Depuis septembre, le Conseil des prélèvements obligatoires accélère le tempo fiscal. L’organisme rattaché à la Cour des comptes publie un rapport qui place la réindustrialisation au centre du jeu, avec une exigence clé pour les dirigeants d’usine et d’ETI : une visibilité fiscale sur cinq ans. L’objectif est explicite : sécuriser l’investissement productif dans un pays où la fiscalité change encore trop souvent de cap.

Instabilité fiscale : CVAE reportée et IS chahuté en 2025

L’architecture fiscale française reste volatile, ce qui complique le financement d’actifs industriels lourds. Le CPO pointe des revirements successifs qui nourrissent l’attentisme dans les comités d’investissement et renchérissent le coût du capital pour les projets réalisés en France.

CVAE : chronologie des annonces et effets sectoriels

Symbole de cette instabilité, la CVAE devait disparaître en 2024. L’échéancier a ensuite été repoussé à 2027, puis reporté une nouvelle fois à 2030. Chaque inflexion redistribue les cartes des business plans, particulièrement pour les acteurs à marges structurellement faibles.

  • Effet-prix direct sur les chaînes de production, car la CVAE s’applique sur la valeur ajoutée, indépendamment du résultat.
  • Signal brouillé pour les investisseurs internationaux, qui privilégient les juridictions capables d’annoncer puis de tenir un calendrier fiscal stable.

- CONSIGNES
A) Relevez toutes les années citées dans l'extrait sur la fiscalité industrielle.
B) Recopiez fidèlement le passage de l'extrait qui commence aux mots « Depuis septembre, le » et s'arrête après les mots « souvent de cap. ».
C) D'après l'extrait, pourquoi la CVAE produit-elle un effet-prix direct sur les chaînes de production ? Répondez en une à trois phrases.
Appuyez-vous uniquement sur l'extrait.

- LIGNES DE DONNÉES
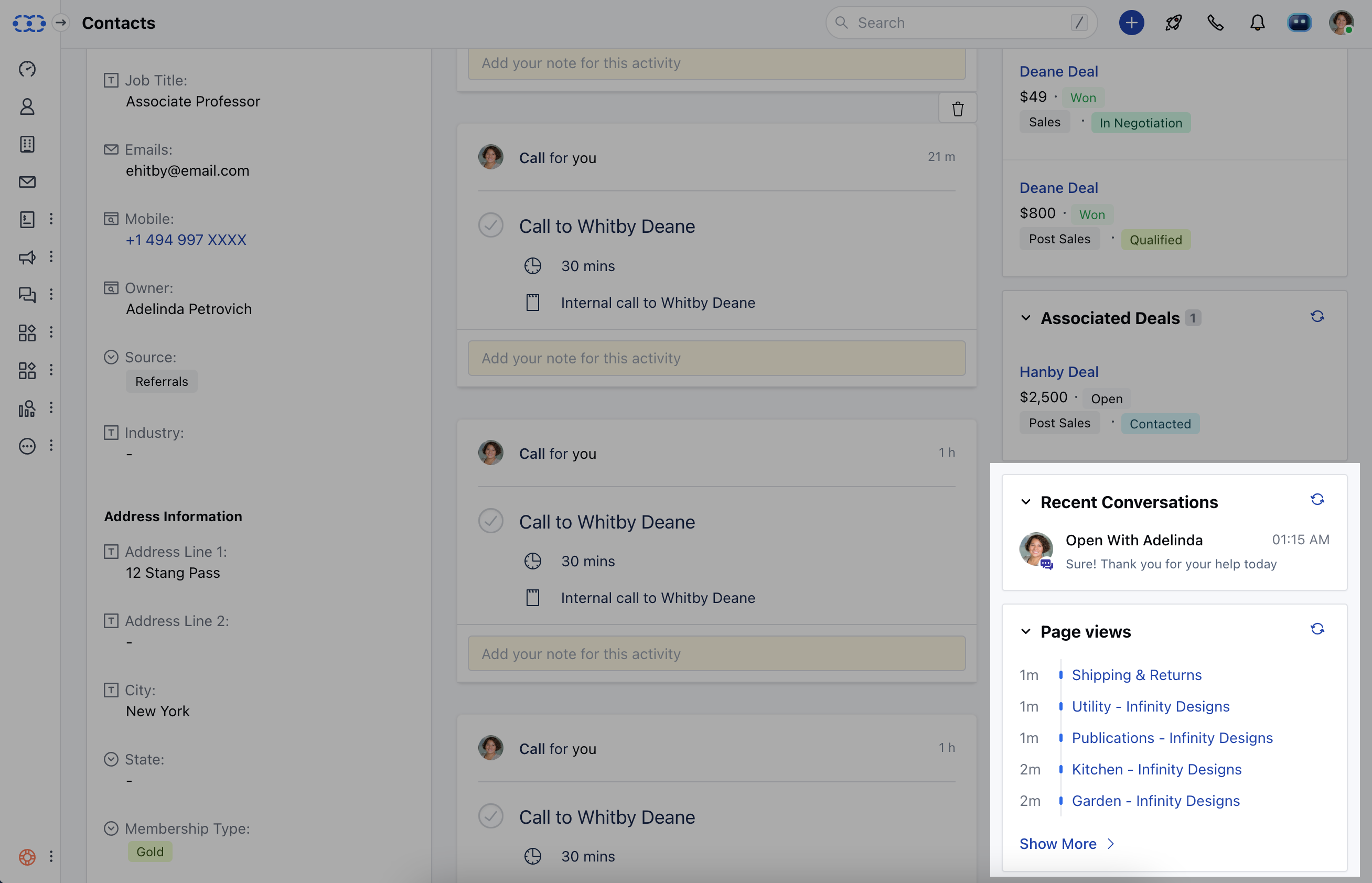Open Settings at the bottom of the sidebar

pyautogui.click(x=27, y=857)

- RÉPONSES
A) 2025, 2024, 2027, 2030

B)
Depuis septembre, le Conseil des prélèvements obligatoires accélère le tempo fiscal. L’organisme rattaché à la Cour des comptes publie un rapport qui place la réindustrialisation au centre du jeu, avec une exigence clé pour les dirigeants d’usine et d’ETI : une visibilité fiscale sur cinq ans. L’objectif est explicite : sécuriser l’investissement productif dans un pays où la fiscalité change encore trop souvent de cap.

C) La CVAE produit un effet-prix direct parce qu'elle s'applique sur la valeur ajoutée, indépendamment du résultat.